Required work - Turn the stretch from the line containing "Identify the location of the share" through the end of the rows into a JSON list of strings, one string per line, with blank lines left out.

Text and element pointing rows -
%%

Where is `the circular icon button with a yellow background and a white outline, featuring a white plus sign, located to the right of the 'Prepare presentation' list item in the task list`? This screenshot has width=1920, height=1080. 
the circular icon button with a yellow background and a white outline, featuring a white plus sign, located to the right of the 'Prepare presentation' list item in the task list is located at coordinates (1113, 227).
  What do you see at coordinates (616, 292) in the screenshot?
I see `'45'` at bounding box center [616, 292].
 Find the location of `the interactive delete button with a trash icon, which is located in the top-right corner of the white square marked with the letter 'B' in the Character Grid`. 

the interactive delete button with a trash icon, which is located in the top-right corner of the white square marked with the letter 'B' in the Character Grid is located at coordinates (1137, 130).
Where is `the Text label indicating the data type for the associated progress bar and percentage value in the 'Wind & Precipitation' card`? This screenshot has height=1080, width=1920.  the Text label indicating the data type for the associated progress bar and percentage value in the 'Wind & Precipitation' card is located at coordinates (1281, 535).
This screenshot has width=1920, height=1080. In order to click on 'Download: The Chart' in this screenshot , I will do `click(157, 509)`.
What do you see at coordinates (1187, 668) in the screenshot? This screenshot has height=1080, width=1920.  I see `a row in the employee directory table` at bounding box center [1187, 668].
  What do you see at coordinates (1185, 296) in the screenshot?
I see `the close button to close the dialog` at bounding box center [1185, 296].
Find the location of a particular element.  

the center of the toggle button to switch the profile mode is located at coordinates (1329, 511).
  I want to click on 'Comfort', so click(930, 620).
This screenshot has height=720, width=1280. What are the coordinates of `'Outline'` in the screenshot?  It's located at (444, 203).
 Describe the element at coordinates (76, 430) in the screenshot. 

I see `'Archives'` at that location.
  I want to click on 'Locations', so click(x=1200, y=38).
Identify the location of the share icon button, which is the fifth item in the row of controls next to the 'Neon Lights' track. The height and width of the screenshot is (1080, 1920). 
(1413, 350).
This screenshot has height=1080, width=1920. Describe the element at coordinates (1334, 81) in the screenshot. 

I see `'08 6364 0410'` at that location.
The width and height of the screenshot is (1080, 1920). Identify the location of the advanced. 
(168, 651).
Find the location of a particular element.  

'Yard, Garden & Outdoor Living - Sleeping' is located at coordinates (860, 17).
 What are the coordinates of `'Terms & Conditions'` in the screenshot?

%%

Written solution -
[
  "Identify the location of the share icon button, which is the fifth item in the row of controls next to the 'Neon Lights' track. The height and width of the screenshot is (1080, 1920). ",
  "(1413, 350).",
  "This screenshot has height=1080, width=1920. Describe the element at coordinates (1334, 81) in the screenshot. ",
  "I see `'08 6364 0410'` at that location.",
  "The width and height of the screenshot is (1080, 1920). Identify the location of the advanced. ",
  "(168, 651).",
  "Find the location of a particular element.  ",
  "'Yard, Garden & Outdoor Living - Sleeping' is located at coordinates (860, 17).",
  " What are the coordinates of `'Terms & Conditions'` in the screenshot?"
]